- Opening Delimiter -

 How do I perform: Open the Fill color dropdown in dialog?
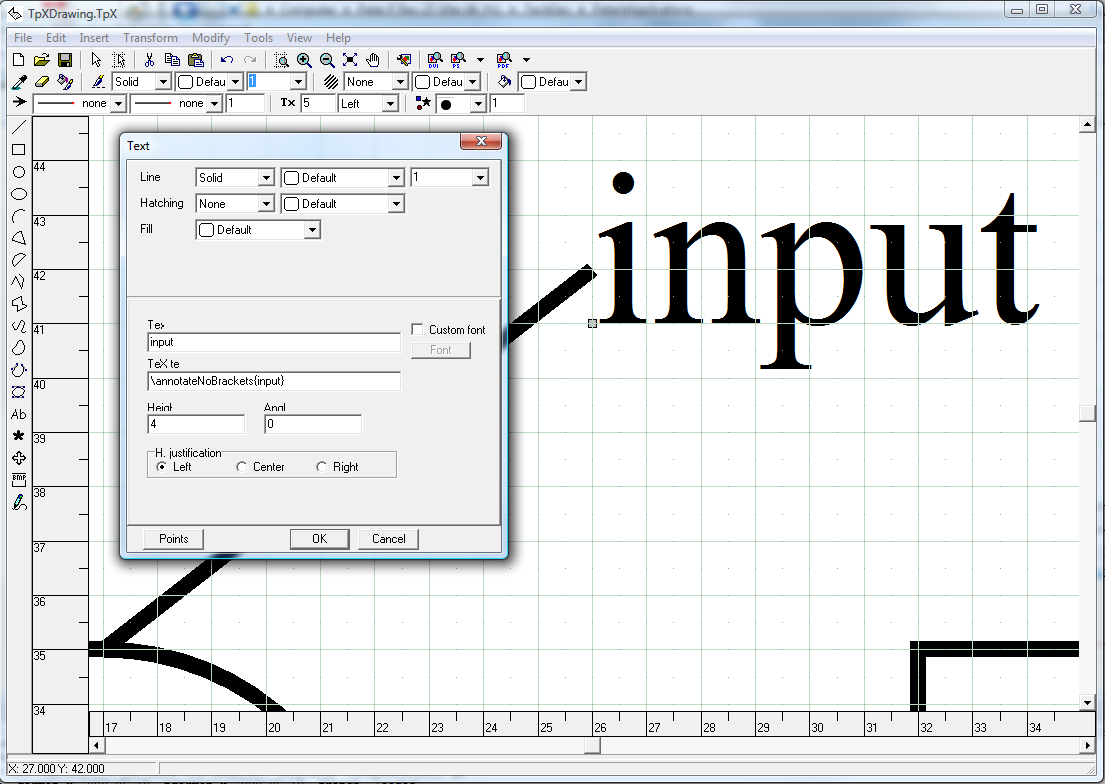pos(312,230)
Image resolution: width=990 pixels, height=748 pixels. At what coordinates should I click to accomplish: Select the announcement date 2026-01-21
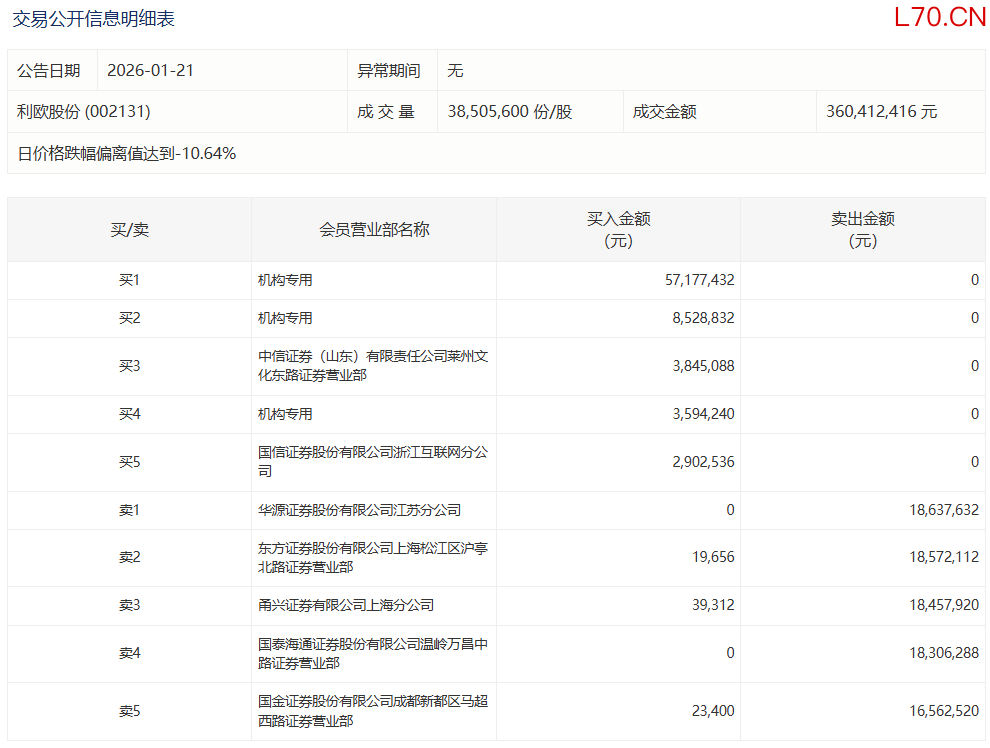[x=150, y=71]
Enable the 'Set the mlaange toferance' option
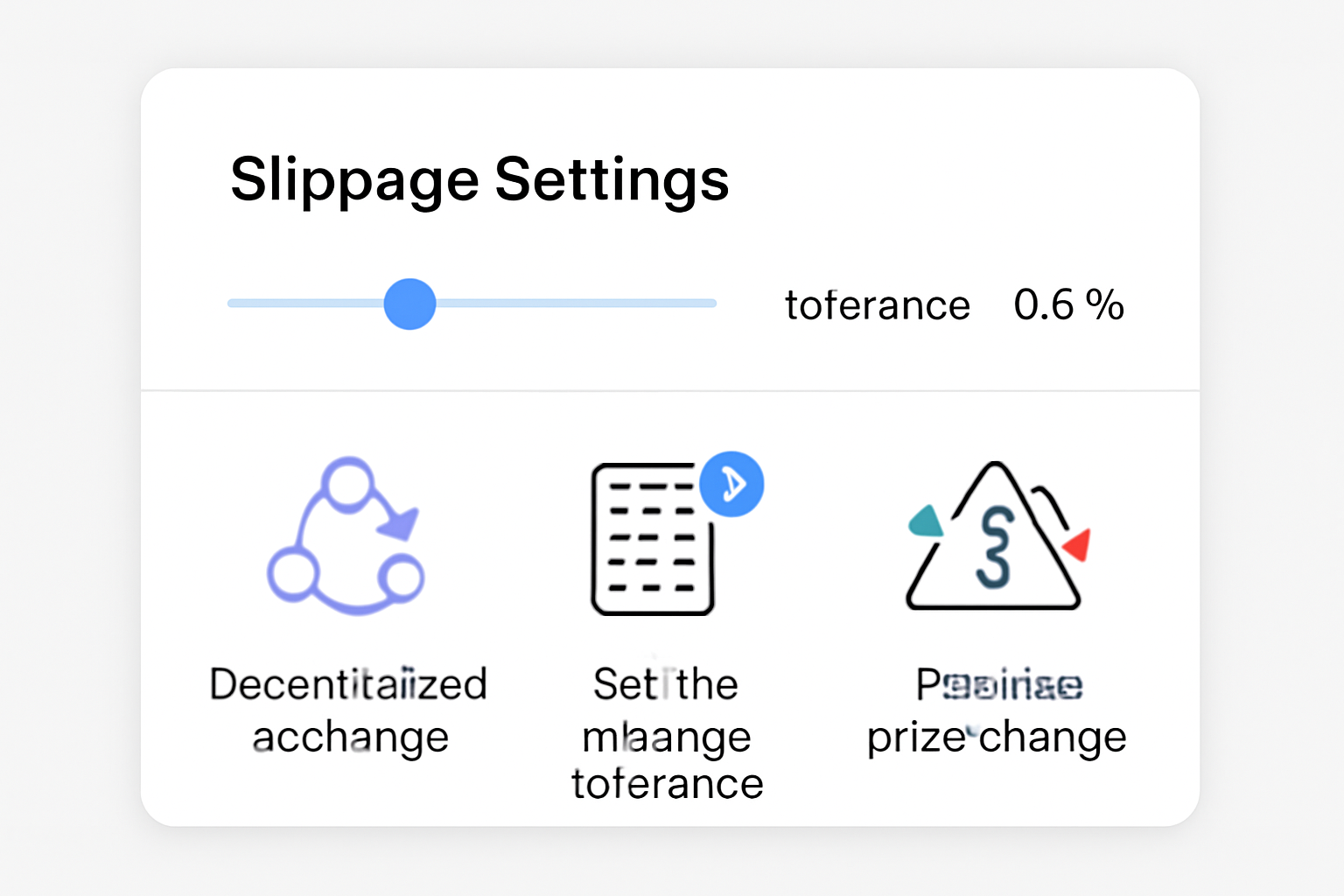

- Closing Delimiter -

**AIM OF THE EXERCISE**
Without the pictures, give all the records above again exactly.

**WRITTEN SOLUTION**
 How do I perform: Open the Fill color dropdown in dialog?
pos(312,230)
Image resolution: width=990 pixels, height=748 pixels. At what coordinates should I click to accomplish: Select the announcement date 2026-01-21
[x=150, y=71]
Enable the 'Set the mlaange toferance' option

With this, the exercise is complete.